### EXTRACTED MATERIAL
►

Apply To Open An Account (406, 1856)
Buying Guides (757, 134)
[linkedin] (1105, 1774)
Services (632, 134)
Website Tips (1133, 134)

◄

### WHAT THE TASK ASKS
Down to the last line, repeat the data exactly.

### TASK OUTPUT
Apply To Open An Account (406, 1856)
Buying Guides (757, 134)
[linkedin] (1105, 1774)
Services (632, 134)
Website Tips (1133, 134)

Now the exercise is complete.